本文抜粋
_ _ _
法附則第4条の3第10項で、「第2号厚生年金被保険者又は第3号被保険者に係る事業主については、第3項及び第6項から第8項までの規定は、適用しない」とあります。
7項は「第一項の規定による被保険者は、第八十二条第一項及び第二項の規定にかかわらず、保険料の全額を負担し、自己の負担する保険料を納付する義務を負うものとし、
その者については、第八十四条の規定は、適用しない。ただし、その者の事業主が、当該保険料の半額を負担し、かつ、
その被保険者及び自己の負担する保険料を納付する義務を負うことにつき同意をしたときは、この限りでない。」とあり、
山川先生は、「公務員は7項が適用されないので、被保険者半額負担、事業主半額負担、保険料を納付する義務は事業主が負う」と説明しておられると解釈しております。
しかし、「事業主については、第3項及び第6項から第8項までの規定は、適用しない」であり、つまり、7項のただし書の事業主にかかわる部分にのみ「適用しない」が適用されるのであって、
被保険者にかかわる同項本文の規定(被保険者が保険料を全額負担、納付義務を負うこと)は適用されることになるのではありませんか?
もしも被保険者の保険料全額負担等の規定を除外するのならば「第2号厚生年金被保険者又は第3号被保険者については・・・適用しない」とする規定を設ける必要があるのではないでしょうか。
某スクールでは、そのような説明を受け、山川先生とは真逆の解釈ですので、困惑しております。
どちらが正しいのか教えていただけませんか。
公務員さんの場合、70歳以上で被保険者の要件を満たす勤務の例があまりなく、現実にどうなのかを知らないので、「こうだ」とお伝えすることができません。
まず条文からみてみましょう。
------------------------------------ 条文始まり(正しい条文) ------------------------------------
第四条の三
適用事業所に使用される七十歳以上の者であつて、老齢厚生年金、国民年金法による老齢基礎年金その他の老齢又は退職を支給事由とする年金たる給付であつて政令で定める給付の受給権を有しないもの(第十二条各号に該当する者を除く。)は、第九条の規定にかかわらず、実施機関に申し出て、被保険者となることができる。
2 前項の申出をした者は、その申出が受理されたときは、その日に、被保険者の資格を取得する。
3 前項に規定する者が、初めて納付すべき保険料を滞納し、第八十六条第一項の規定による指定の期限までに、その保険料を納付しないときは、第一項の規定による被保険者とならなかつたものとみなす。ただし、第七項ただし書に規定する事業主の同意がある場合は、この限りでない。
4 第一項の規定による被保険者は、いつでも、実施機関に申し出て、被保険者の資格を喪失することができる。
5 第一項の規定による被保険者は、第十四条第一号、第二号若しくは第四号又は次の各号のいずれかに該当するに至つた日の翌日(その事実があつた日に更に被保険者の資格を取得したときは、その日)に、被保険者の資格を喪失する。
_ _ _
行一覧
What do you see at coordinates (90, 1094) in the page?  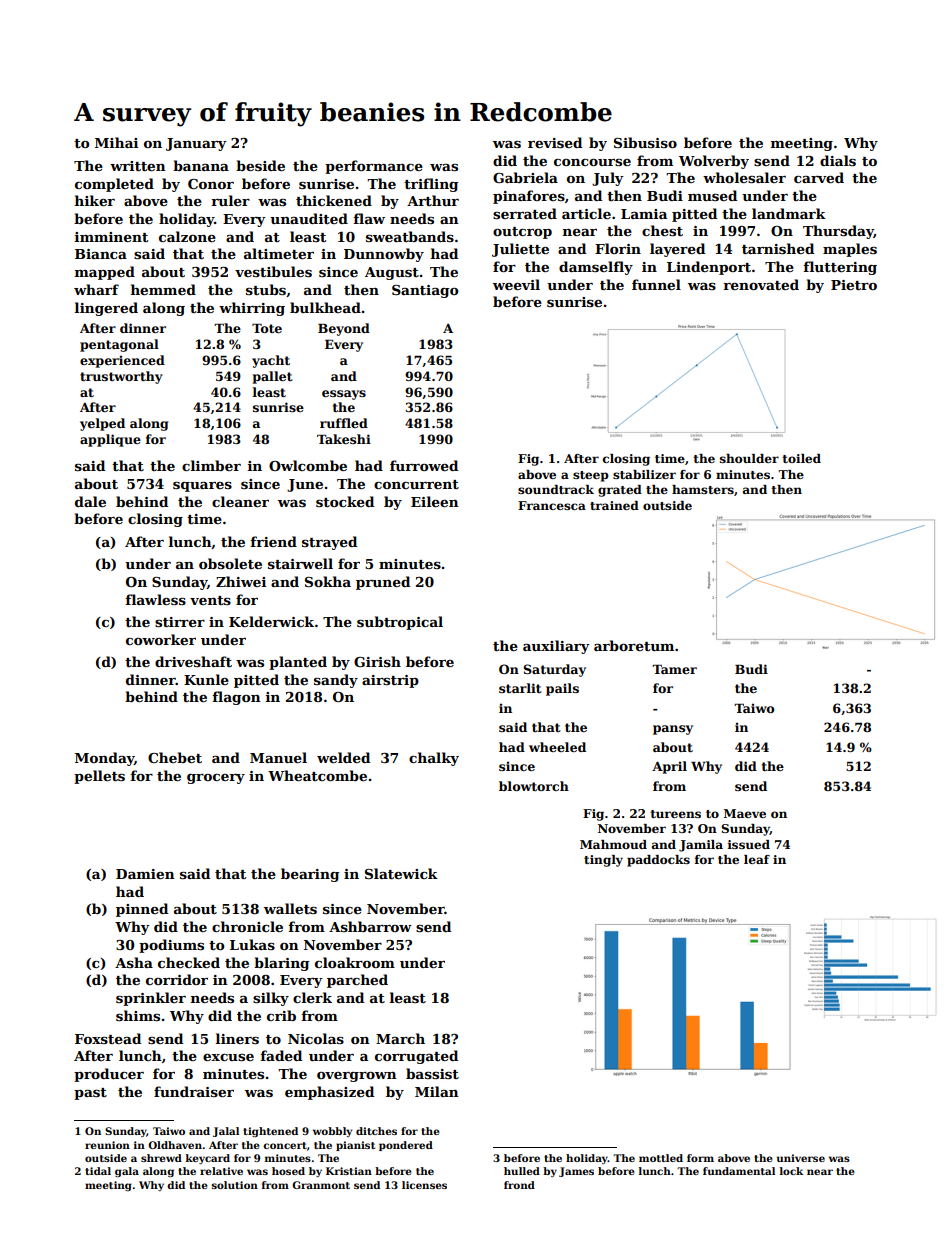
_ _ _
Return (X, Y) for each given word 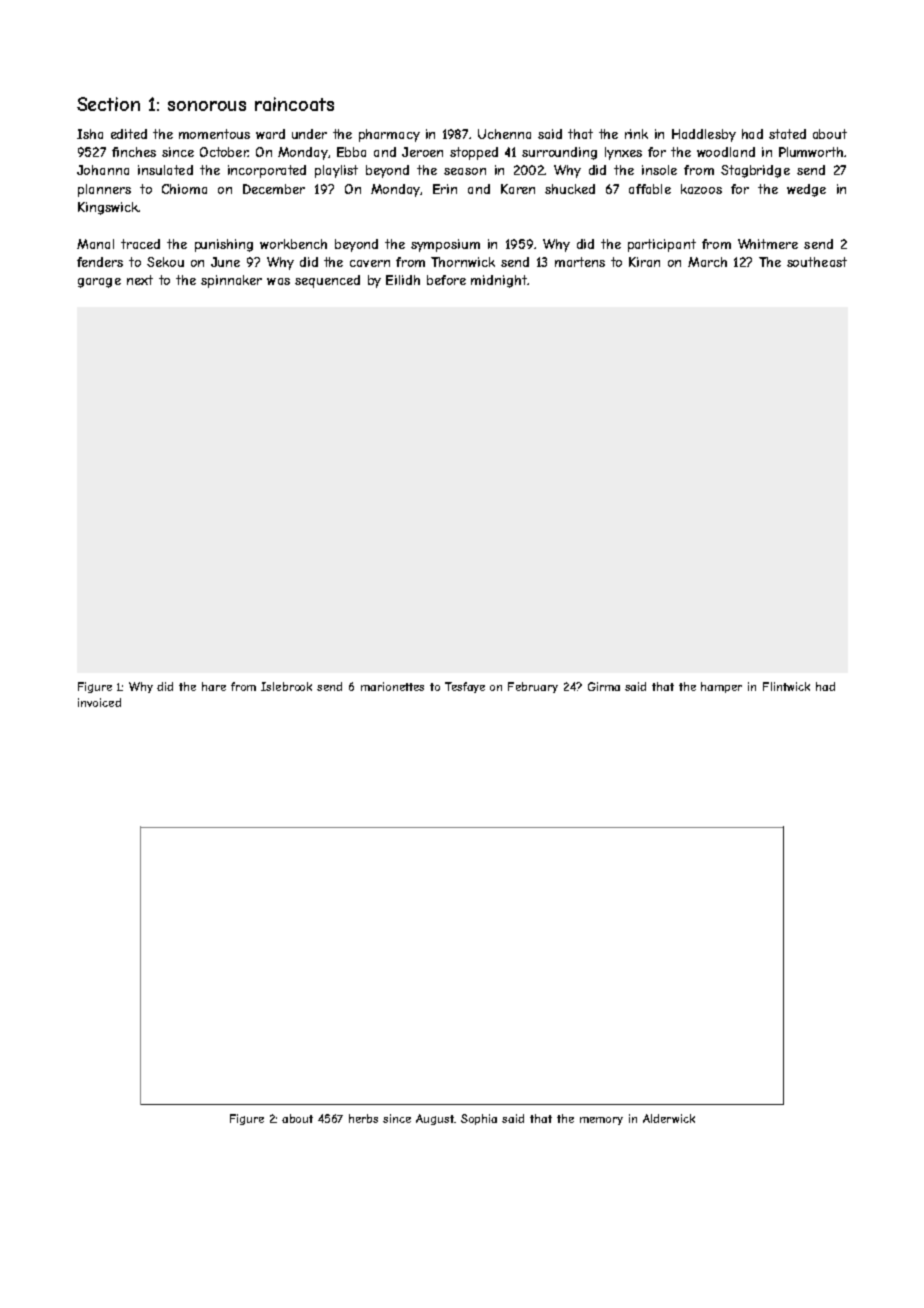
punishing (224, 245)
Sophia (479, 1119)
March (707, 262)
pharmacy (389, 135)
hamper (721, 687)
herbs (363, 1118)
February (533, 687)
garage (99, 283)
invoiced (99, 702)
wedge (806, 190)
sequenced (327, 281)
_ _ _
課題 1
本文抜粋のうち、「公務員さんの場合、70歳以上」で始まり「ある場合は、この限りでない。」で終わる部分を一字も変えずに書き出すこと。
課題 2
本文抜粋に漢数字で出てくる条番号を、「第四条の三」を除いてすべて挙げること。
行は用いず、本文抜粋の内容だけを根拠とすること。

完全な解答 1
公務員さんの場合、70歳以上で被保険者の要件を満たす勤務の例があまりなく、現実にどうなのかを知らないので、「こうだ」とお伝えすることができません。
まず条文からみてみましょう。
------------------------------------ 条文始まり(正しい条文) ------------------------------------
第四条の三
適用事業所に使用される七十歳以上の者であつて、老齢厚生年金、国民年金法による老齢基礎年金その他の老齢又は退職を支給事由とする年金たる給付であつて政令で定める給付の受給権を有しないもの(第十二条各号に該当する者を除く。)は、第九条の規定にかかわらず、実施機関に申し出て、被保険者となることができる。
2 前項の申出をした者は、その申出が受理されたときは、その日に、被保険者の資格を取得する。
3 前項に規定する者が、初めて納付すべき保険料を滞納し、第八十六条第一項の規定による指定の期限までに、その保険料を納付しないときは、第一項の規定による被保険者とならなかつたものとみなす。ただし、第七項ただし書に規定する事業主の同意がある場合は、この限りでない。

完全な解答 2
第八十二条、第八十四条、第九条、第十二条、第八十六条、第十四条